### Task goal
Could you write out the material word for word, starting at its first line and ending with the line that contains "click(942, 25)", that line included, and leave the pictures out?

┄┄┄┄┄┄

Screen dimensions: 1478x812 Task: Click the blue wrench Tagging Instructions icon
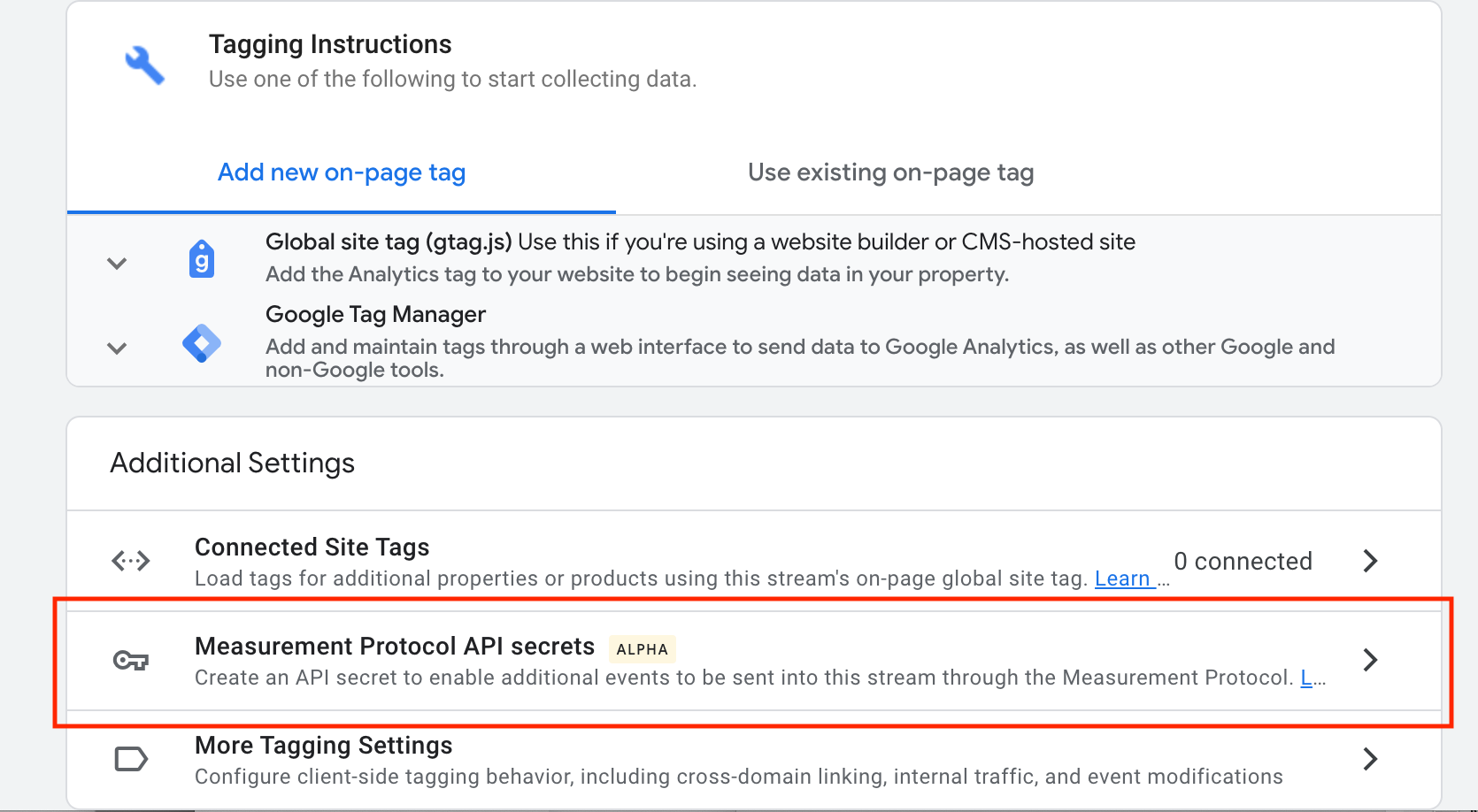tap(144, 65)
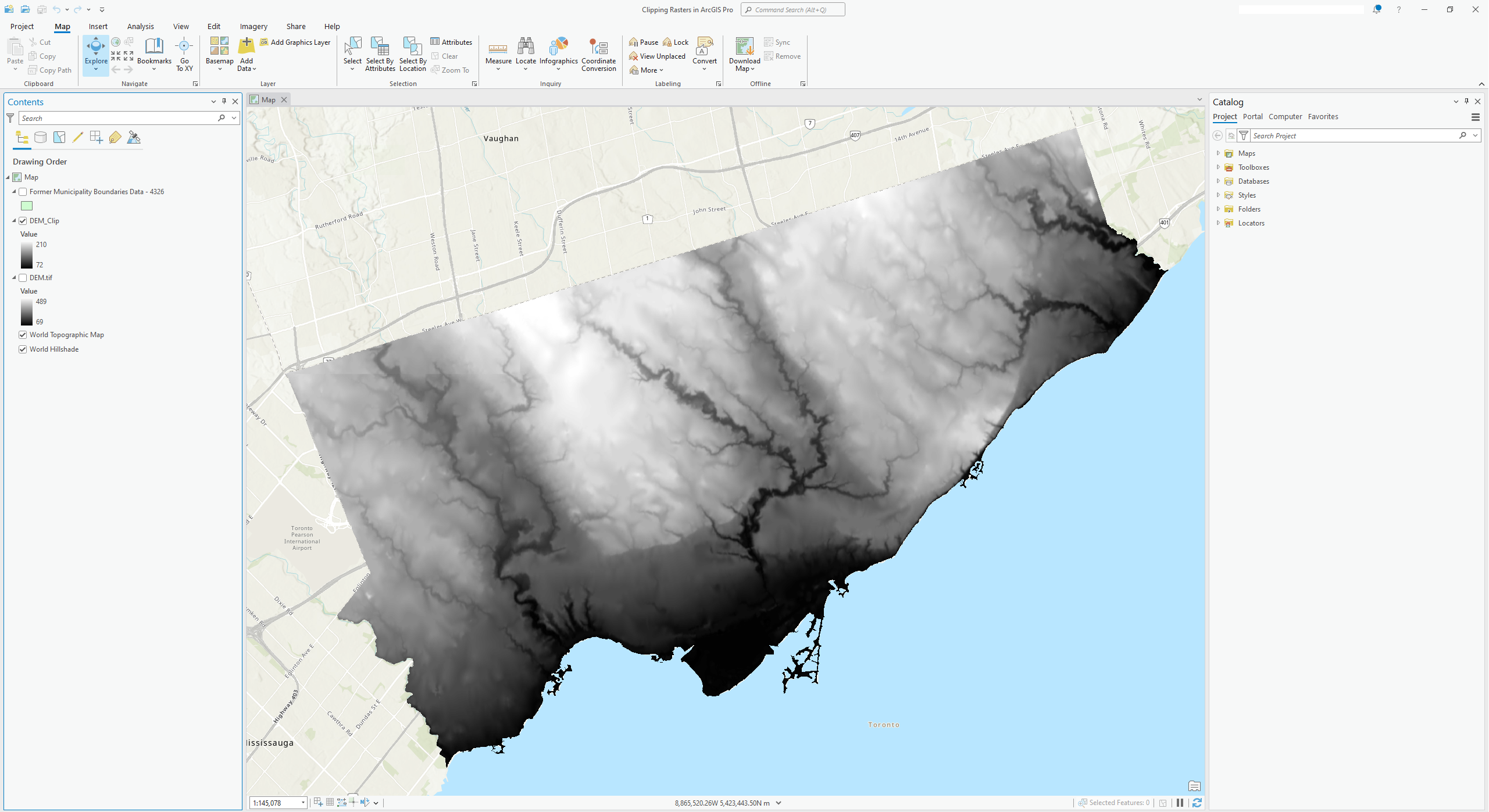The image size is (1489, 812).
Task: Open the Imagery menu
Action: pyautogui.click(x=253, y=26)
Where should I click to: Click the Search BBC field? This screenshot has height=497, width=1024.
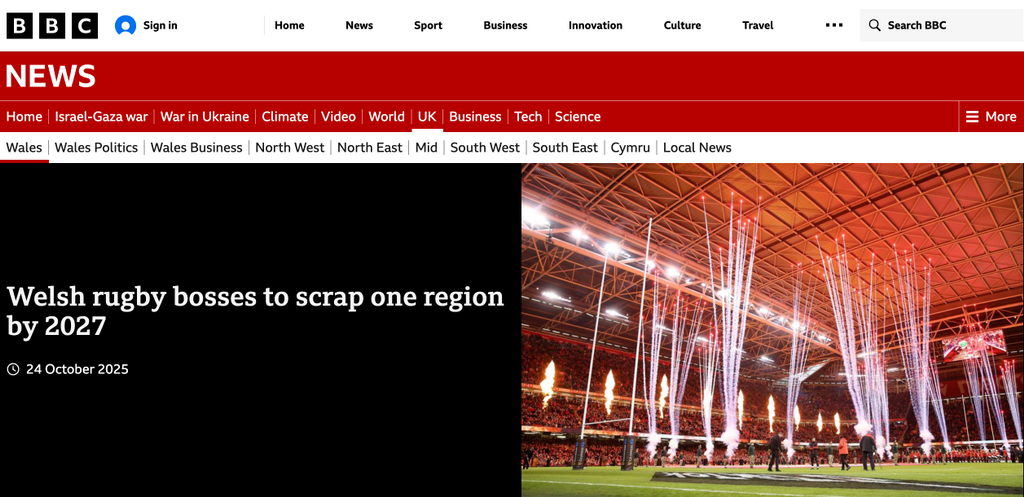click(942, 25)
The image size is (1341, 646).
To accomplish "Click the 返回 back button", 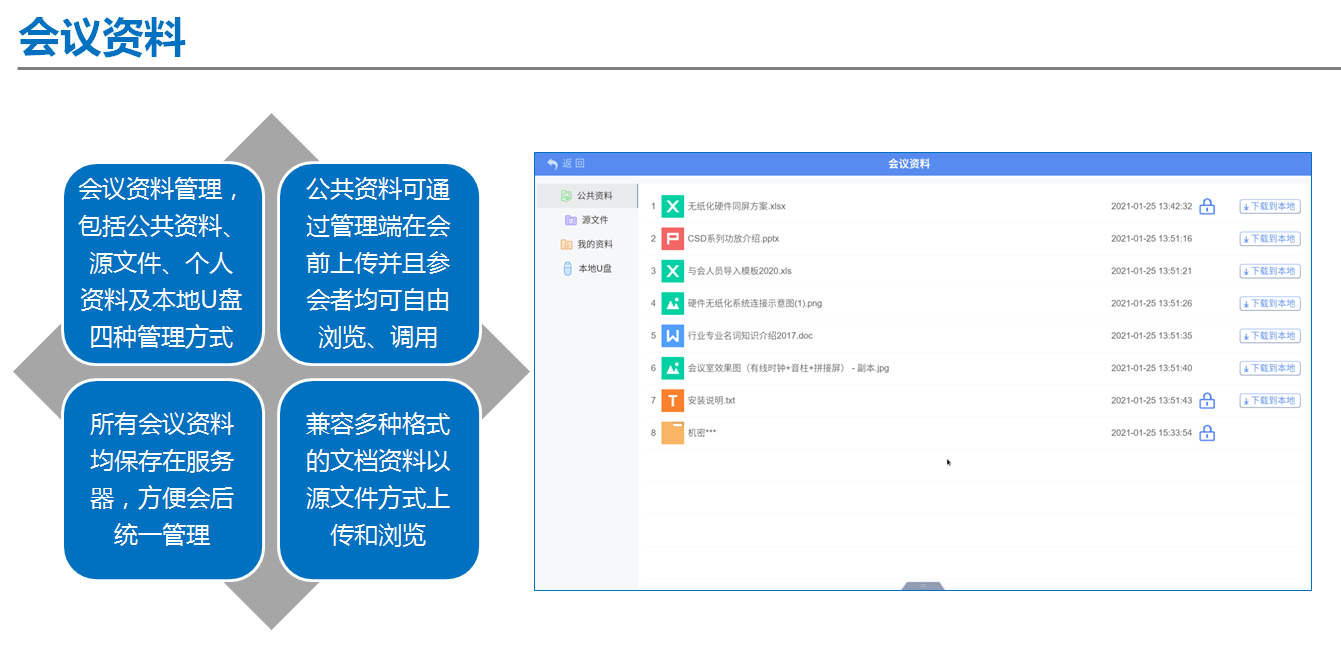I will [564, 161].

┄┄┄┄┄┄

### Reply
Screen dimensions: 1478x812 Task: Click the blue wrench Tagging Instructions icon
tap(144, 65)
The image size is (1489, 812).
Task: Open the Imagery menu
Action: pyautogui.click(x=253, y=26)
Where should I click to: Click the Search BBC field? This screenshot has height=497, width=1024.
click(942, 25)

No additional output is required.